Regelt das Wohnungseigentumsrecht; enthält die gesetzlichen Bestimmungen zur Entstehung von Wohnungseigentum, zum Gemeinschafts- und Sondereigentum, zur Verwaltung, zur Wohnungseigentümerversammlung und die Beschlussfassung.

 

Wohnfläche:

Summe der anrechenbaren Grundfläche von Räumen einer Immobilie, die fast immer geringer ausfällt als die gesamte Grundfläche. So gelten als anrechenbar nur Räume mit einer lichten Höhe von zwei Metern. Räume, deren Höhe geringer ausfällt, dürfen nur zur Hälfte angerechnet werden.

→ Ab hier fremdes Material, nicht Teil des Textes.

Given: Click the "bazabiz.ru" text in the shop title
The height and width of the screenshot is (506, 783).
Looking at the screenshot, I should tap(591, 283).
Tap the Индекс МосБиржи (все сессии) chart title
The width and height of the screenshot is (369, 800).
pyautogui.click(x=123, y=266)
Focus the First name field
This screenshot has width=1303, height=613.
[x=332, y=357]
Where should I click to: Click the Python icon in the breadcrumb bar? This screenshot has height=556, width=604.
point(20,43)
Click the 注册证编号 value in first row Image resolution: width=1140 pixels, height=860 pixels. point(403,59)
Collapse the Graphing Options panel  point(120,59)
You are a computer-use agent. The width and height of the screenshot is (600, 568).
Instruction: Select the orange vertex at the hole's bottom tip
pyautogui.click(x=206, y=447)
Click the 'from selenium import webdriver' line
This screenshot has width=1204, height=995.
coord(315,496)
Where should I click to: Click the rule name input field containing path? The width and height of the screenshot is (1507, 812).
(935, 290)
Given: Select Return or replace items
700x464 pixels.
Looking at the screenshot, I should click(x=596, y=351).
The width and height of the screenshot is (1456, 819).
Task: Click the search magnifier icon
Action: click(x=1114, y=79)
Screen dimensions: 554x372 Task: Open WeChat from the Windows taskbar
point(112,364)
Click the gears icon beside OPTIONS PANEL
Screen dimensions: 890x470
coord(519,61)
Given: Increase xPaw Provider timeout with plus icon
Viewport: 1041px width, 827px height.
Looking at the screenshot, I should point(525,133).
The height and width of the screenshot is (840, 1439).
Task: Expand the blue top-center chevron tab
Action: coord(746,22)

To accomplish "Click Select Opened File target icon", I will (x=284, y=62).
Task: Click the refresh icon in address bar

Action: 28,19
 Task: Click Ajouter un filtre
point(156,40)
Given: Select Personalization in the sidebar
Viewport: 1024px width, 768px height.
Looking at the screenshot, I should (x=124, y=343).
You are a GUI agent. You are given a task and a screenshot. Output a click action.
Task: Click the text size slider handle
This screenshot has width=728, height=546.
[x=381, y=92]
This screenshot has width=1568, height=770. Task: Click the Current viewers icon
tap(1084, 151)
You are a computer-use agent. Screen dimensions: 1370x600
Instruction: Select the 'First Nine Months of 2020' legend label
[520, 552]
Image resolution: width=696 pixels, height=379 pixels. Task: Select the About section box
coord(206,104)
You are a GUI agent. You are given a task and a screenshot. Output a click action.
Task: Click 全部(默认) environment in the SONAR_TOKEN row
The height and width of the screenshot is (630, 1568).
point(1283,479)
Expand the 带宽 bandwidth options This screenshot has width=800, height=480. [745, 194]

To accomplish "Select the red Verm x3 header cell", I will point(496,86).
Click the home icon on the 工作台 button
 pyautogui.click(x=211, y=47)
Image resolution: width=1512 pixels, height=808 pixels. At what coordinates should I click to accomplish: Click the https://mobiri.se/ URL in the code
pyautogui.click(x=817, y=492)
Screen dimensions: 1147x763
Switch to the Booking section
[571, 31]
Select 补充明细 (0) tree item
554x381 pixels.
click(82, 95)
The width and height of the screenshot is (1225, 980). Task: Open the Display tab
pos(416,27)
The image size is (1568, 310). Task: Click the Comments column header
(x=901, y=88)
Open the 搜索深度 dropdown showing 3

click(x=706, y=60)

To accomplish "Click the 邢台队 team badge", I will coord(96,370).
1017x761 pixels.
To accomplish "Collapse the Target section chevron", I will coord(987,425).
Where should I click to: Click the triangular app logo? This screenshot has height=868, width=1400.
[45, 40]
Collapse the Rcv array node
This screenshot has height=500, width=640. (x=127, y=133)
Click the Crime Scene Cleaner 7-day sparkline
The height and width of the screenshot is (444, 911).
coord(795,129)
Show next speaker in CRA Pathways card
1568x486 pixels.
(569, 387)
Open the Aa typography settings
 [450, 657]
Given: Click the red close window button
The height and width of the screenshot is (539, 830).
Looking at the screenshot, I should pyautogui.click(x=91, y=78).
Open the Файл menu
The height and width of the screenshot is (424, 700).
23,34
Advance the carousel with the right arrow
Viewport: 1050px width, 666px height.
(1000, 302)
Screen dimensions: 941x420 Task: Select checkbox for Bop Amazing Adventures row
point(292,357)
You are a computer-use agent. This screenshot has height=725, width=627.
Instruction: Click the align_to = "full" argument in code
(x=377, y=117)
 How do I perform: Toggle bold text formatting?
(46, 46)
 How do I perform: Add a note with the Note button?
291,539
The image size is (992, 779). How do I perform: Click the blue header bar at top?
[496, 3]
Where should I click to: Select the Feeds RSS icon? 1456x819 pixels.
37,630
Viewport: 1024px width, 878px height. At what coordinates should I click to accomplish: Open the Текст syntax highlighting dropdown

Ähnliche Ausnahmen gelten ggf. für Balkone, Terrassen, Dachgärten, Schwimmbäder und andere Räume und Wohnflächen. Um etwaigen Schadensersatzansprüchen bei falscher Wohnflächenermittlung zuvorzukommen, sollte man hierbei möglichst die Hilfe eines Profis in Anspruch nehmen.

 

Wohngeldabrechnung:

Einmal im Jahr von der Hausverwaltung aufgestellte Kostenaufschlüsselung, in der - berechnet nach Eigentumsanteil - alle von der Gemeinschaft zu tragenden Kosten verzeichnet sind.

 

Wohnrecht:

Recht, eine Immobilie oder einen Teil einer Immobilie zu bewohnen, ohne dass man selbst Eigentümer ist (§ 1093 BGB)

 

Z - Zwangsversteigerung bis Zwischenfinanzierung

Zwangsversteigerung:

Vollstreckungsverfahren, bei dem z.B. eine Immobilie oder ein Grundstück mittels Versteigerung zwangsweise veräußert wird, um mit dem Verkaufserlös z.B. die Rückzahlungsansprüche eines Darlehens bedienen zu können.

 

Zwangsvollstreckung:

Gesetzlich geregeltes Verfahren, das mit staatlicher Gewalt privatrechtliche Ansprüche gegenüber einem Schuldner durchsetzt.

 

Zwischeneintragung:

Im juristischen Sinne ist eine Zwischeneitragung eine Vormerkung. Wenn es etwa beim Kauf einer Immobilie zwischen dem Zeitpunkt, in dem man den Kaufvertrag schließt und dem, an dem der Kaufpreis gezahlt wird eine Eintragung im Grundbuch gibt, ist diese neue Eintragung eine Zwischeneintragung.

 

Zwischenfinanzierung:

Zwischenfinanzierung mit kurzer Laufzeit, die (beispielsweise) zwischen dem Verkauf der alten und dem Kauf einer neuen Immobilie abgeschlossen wird.